** Directions **
Below are the entries to work from; restate word for word the portion that opens with the line containing "Click the blue 保存 button" and closes with the line containing "Where should I", keeping both.

** Data under study **
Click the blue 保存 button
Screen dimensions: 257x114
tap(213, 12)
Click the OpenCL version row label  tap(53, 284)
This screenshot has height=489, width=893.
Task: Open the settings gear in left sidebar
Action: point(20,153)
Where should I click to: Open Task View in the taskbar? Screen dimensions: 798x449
==
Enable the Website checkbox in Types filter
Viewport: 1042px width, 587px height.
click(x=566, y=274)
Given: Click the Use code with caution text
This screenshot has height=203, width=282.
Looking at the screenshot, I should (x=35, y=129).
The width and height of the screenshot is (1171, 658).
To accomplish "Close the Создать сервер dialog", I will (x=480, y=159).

** Output below **
Click the blue 保存 button
Screen dimensions: 257x114
tap(213, 12)
Click the OpenCL version row label  tap(53, 284)
This screenshot has height=489, width=893.
Task: Open the settings gear in left sidebar
Action: point(20,153)
Where should I click to: Open Task View in the taskbar? Screen dimensions: 798x449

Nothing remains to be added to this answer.